Vol. 3, No. 4, 1997 Page 7


In 1995, Adrian Raine and colleagues reported the first results of their positron emission tomography (PET) studies of the brains of murderers found not guilty by reason of insanity (see related article, Crime Times, Vol. 1, No. 1/2, Pages 1&6). Comparing 22 murderers to 22 carefully matched control subjects, the researchers found that the murderers had much lower levels of glucose uptake in the prefrontal cortex.

Raine et al. have now expanded their study to include 41 murderers (39 men and 2 women), matched with 41 control subjects. "To our knowledge," they say, "this is the largest sample of violent offenders assessed on functional brain imaging." The researchers controlled for handedness, age, sex, ethnicity, and presence or absence of head injury. In addition, the six schizophrenic murderers were matched with six schizophrenic control subjects.

Again, the group of murderers showed reduced glucose metabolism in the prefrontal cortex. "Damage to this brain region," Raine et al. note, "can result in impulsivity, loss of self-control, immaturity, altered emotionality, and the inability to modify behavior, which can all in turn facilitate aggressive acts." Other abnormalities seen in the murderers included reduced glucose metabolism in the superior parietal gyrus, left angular gyrus, and the corpus callosum, and abnormal asymmetries of activity in the amygdala, thalamus, and medial temporal lobe. Defects of these brain areas, the researchers say, also have been linked to violence or to cognitive defects associated with criminality.

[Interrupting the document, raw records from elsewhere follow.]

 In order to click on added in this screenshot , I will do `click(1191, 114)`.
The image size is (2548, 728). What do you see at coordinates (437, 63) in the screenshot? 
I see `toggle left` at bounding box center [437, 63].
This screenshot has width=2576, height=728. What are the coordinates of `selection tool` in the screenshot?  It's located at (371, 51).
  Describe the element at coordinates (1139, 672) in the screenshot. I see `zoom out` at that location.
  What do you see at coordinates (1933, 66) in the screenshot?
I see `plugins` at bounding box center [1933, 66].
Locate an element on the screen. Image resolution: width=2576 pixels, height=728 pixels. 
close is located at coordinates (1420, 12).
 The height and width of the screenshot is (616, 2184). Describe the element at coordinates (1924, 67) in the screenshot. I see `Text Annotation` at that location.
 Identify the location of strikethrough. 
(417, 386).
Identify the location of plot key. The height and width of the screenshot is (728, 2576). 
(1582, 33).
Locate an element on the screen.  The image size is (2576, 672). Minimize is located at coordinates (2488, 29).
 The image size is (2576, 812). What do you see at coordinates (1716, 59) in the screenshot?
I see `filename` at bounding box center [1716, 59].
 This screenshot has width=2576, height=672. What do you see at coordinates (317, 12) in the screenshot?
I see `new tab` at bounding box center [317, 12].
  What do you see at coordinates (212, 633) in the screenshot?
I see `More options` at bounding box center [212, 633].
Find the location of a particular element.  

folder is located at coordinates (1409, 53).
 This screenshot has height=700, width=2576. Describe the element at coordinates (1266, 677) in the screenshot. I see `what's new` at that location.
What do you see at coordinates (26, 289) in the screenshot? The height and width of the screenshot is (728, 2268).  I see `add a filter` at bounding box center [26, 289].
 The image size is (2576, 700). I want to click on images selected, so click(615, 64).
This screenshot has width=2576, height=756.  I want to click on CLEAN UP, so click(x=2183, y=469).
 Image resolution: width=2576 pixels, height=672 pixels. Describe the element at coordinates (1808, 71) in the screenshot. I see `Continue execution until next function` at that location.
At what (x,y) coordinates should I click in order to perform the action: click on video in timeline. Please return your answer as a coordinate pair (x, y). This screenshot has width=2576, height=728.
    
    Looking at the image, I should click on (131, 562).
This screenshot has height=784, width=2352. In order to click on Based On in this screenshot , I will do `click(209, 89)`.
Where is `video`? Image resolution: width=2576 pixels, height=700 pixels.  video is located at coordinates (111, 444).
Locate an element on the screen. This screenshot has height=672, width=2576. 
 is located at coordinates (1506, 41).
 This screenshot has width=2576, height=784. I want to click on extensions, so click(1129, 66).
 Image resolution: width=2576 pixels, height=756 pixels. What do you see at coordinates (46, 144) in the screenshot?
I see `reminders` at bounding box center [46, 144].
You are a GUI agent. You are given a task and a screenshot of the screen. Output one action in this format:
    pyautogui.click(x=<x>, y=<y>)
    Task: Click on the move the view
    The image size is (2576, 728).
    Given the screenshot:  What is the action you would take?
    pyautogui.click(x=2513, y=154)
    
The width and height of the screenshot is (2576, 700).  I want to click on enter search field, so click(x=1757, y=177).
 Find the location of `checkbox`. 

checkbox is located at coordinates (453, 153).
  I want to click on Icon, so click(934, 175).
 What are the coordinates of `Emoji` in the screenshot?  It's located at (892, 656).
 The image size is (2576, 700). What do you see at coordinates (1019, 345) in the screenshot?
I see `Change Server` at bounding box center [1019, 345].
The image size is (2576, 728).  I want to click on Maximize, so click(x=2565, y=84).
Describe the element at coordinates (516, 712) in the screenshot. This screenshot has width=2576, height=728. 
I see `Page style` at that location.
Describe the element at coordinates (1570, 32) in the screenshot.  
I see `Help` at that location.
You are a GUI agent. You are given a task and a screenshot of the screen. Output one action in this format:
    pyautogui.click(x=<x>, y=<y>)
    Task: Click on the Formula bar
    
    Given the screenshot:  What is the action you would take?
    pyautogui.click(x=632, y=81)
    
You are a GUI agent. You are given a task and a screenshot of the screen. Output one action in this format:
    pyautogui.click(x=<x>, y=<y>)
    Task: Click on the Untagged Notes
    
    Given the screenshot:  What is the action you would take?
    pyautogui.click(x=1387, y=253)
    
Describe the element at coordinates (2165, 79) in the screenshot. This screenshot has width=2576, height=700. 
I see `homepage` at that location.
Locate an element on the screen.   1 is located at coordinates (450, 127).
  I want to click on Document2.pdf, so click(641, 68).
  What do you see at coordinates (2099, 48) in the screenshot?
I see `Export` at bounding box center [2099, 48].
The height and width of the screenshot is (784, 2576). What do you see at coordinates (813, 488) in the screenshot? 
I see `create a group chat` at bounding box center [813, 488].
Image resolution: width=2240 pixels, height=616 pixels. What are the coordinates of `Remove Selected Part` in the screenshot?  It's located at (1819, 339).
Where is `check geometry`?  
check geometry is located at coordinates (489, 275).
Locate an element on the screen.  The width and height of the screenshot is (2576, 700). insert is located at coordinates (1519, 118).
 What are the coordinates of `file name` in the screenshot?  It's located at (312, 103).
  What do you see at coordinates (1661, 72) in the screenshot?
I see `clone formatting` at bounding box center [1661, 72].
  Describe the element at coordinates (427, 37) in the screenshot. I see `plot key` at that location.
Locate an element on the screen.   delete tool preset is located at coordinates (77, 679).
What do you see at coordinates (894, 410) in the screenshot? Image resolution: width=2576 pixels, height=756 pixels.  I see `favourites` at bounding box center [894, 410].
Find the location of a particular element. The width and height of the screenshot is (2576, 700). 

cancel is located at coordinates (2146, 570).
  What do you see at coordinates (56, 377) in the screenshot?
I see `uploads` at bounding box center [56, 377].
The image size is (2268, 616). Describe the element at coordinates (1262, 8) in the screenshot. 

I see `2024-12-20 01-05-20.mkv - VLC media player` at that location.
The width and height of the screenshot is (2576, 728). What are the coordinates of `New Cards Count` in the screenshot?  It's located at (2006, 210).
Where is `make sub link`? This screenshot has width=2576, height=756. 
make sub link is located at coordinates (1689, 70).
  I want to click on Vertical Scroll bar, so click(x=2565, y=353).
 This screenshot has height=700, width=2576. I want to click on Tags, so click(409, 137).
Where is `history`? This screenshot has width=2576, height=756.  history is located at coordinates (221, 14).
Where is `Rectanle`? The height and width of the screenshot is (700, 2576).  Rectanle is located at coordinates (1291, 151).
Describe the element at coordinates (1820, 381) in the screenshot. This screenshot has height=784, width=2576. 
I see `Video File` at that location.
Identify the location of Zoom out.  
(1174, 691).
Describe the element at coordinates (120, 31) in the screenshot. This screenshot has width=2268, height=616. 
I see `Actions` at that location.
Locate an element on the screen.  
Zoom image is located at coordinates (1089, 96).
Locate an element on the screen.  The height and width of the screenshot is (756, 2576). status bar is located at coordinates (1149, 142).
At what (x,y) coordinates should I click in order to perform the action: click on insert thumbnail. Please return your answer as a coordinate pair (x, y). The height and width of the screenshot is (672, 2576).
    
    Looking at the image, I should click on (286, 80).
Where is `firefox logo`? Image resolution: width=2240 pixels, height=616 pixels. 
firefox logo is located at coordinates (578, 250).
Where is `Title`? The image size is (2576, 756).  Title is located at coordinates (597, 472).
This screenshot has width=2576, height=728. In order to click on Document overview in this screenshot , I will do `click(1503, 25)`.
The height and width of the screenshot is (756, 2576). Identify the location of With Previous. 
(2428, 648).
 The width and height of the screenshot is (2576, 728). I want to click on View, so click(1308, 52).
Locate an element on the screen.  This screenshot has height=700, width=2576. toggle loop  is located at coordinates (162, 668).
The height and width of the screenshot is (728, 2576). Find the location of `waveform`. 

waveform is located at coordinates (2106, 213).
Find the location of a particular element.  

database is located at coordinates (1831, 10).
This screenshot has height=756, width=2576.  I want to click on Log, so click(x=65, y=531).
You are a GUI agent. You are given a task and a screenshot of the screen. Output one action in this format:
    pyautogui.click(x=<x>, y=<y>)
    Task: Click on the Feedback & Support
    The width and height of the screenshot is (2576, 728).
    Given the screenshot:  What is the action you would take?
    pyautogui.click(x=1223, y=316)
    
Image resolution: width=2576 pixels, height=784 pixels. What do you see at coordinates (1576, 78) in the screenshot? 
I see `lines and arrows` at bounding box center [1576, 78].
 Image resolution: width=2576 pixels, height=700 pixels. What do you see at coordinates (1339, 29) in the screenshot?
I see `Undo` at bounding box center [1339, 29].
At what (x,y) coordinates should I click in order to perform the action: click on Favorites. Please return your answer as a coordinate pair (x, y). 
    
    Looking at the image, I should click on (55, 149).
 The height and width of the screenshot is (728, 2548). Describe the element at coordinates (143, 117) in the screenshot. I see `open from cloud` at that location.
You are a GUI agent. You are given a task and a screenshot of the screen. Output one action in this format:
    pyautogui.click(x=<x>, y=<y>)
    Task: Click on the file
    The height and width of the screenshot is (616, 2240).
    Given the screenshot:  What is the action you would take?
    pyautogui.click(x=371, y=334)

These results, the researchers say, "provide initial indications of a network of abnormal cortical and subcortical brain processes that may predispose to violence in murderers pleading not guilty by reason of insanity." The researchers do not believe the various mental disorders of the murderers distorted their findings, because, they say, "differences in brain functioning in murderers show a different pattern to that observed in other mental disorders." And although prefrontal dysfunction may be common to many mental disorders, Raine et al. say, the abnormalities they found in other brain areas "may lead to a pathway toward violence as opposed to other conditions."


"Brain abnormalities in murderers indicated by positron emission tomography," Adrian Raine, Monte Buchsbaum, and Lori LaCasse, Biological Psychiatry, Vol. 42, 1997, pp. 495-508. Address: Adrian Raine, Dept. of Psychology, S.G.M. Bldg., University of Southern California, Los Angeles, CA 90089-1061.